→ **TASK STATEMENT**
Starting at the first line of the entries below, please return exactly each line up to and including the one with "Image resolution: width=600"; pictures stay out.

→ **PROVIDED RECORDS**
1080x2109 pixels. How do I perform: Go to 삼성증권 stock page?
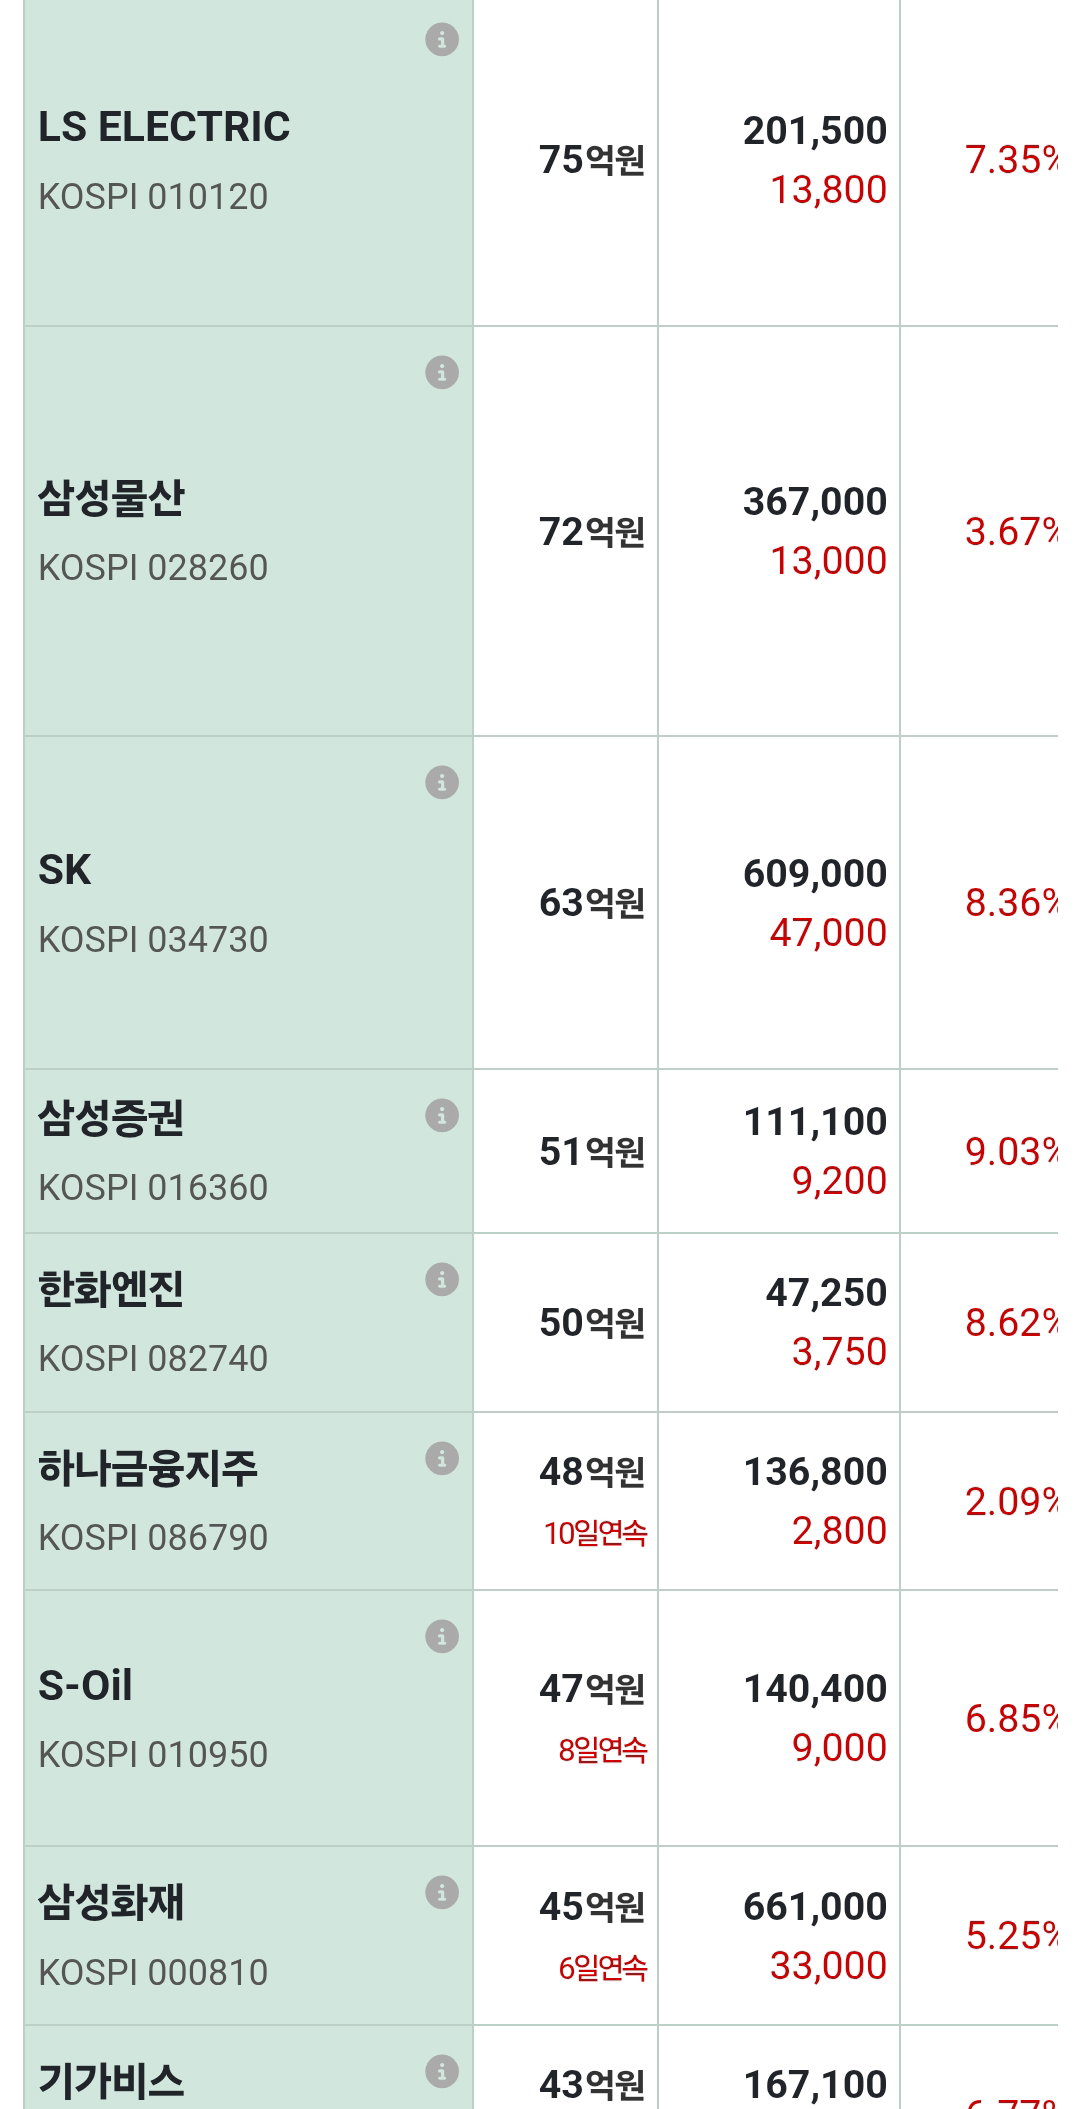click(x=111, y=1118)
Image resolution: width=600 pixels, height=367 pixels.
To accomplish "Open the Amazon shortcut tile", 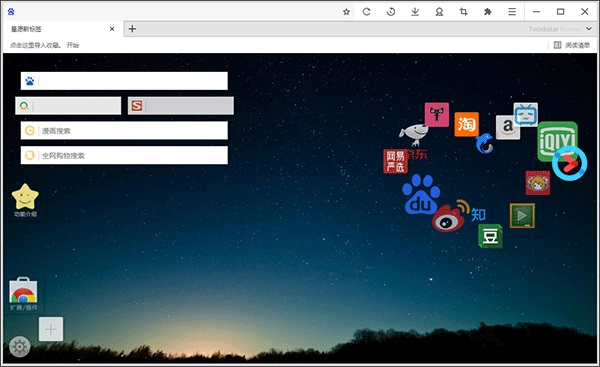I will (x=508, y=127).
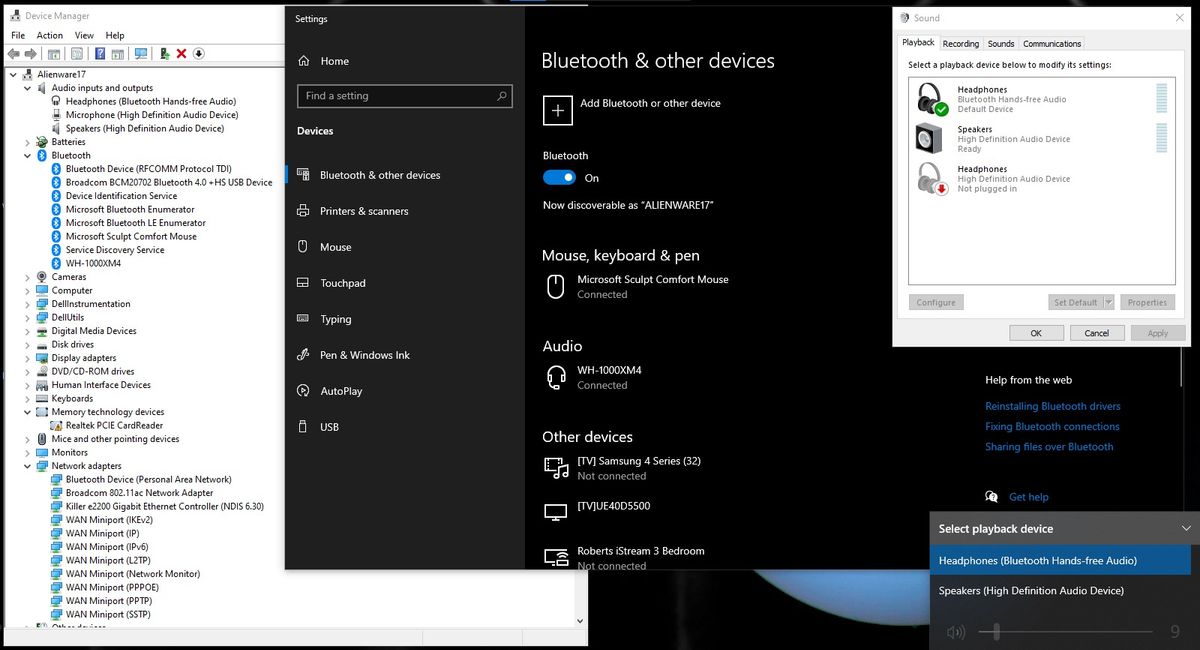The height and width of the screenshot is (650, 1200).
Task: Click the scan for hardware changes monitor icon
Action: (x=141, y=53)
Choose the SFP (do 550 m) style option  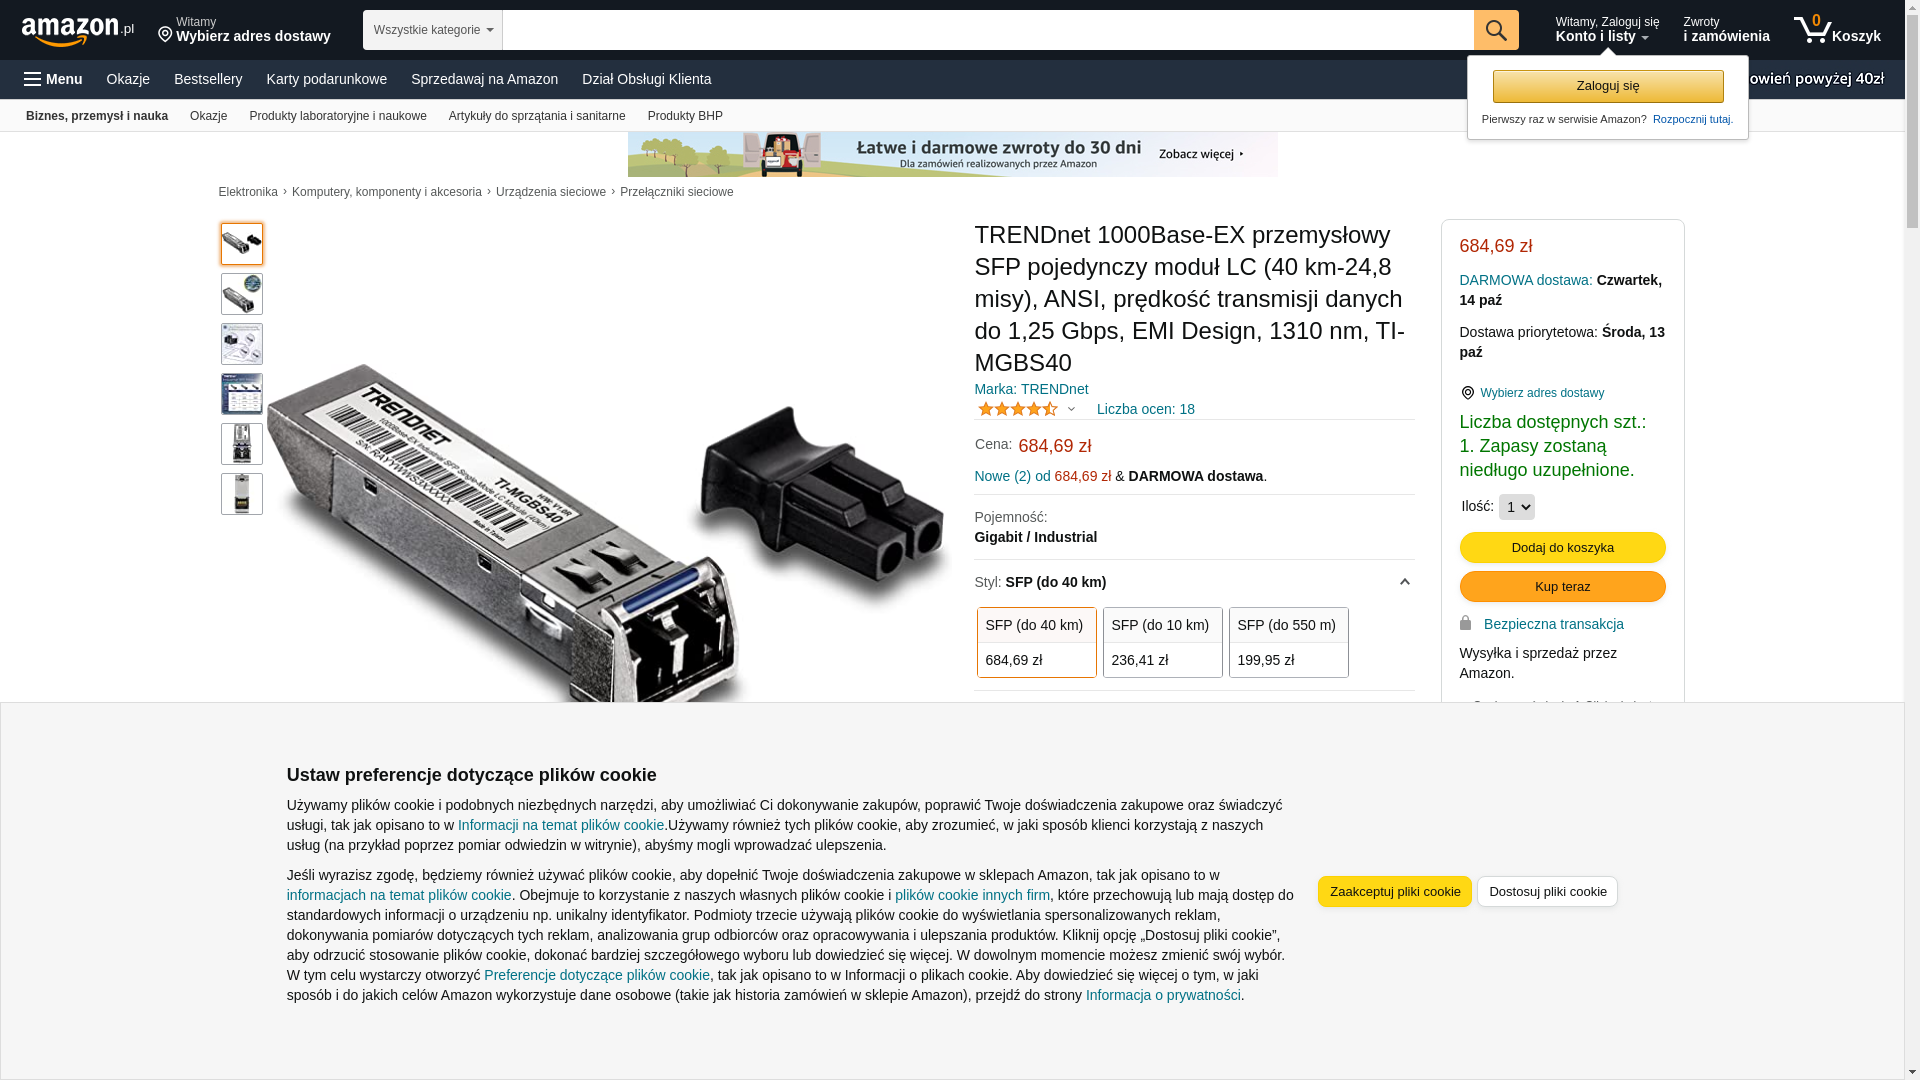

→ **ANSWER BELOW**
1080x2109 pixels. How do I perform: Go to 삼성증권 stock page?
click(x=111, y=1118)
Image resolution: width=600 pixels, height=367 pixels.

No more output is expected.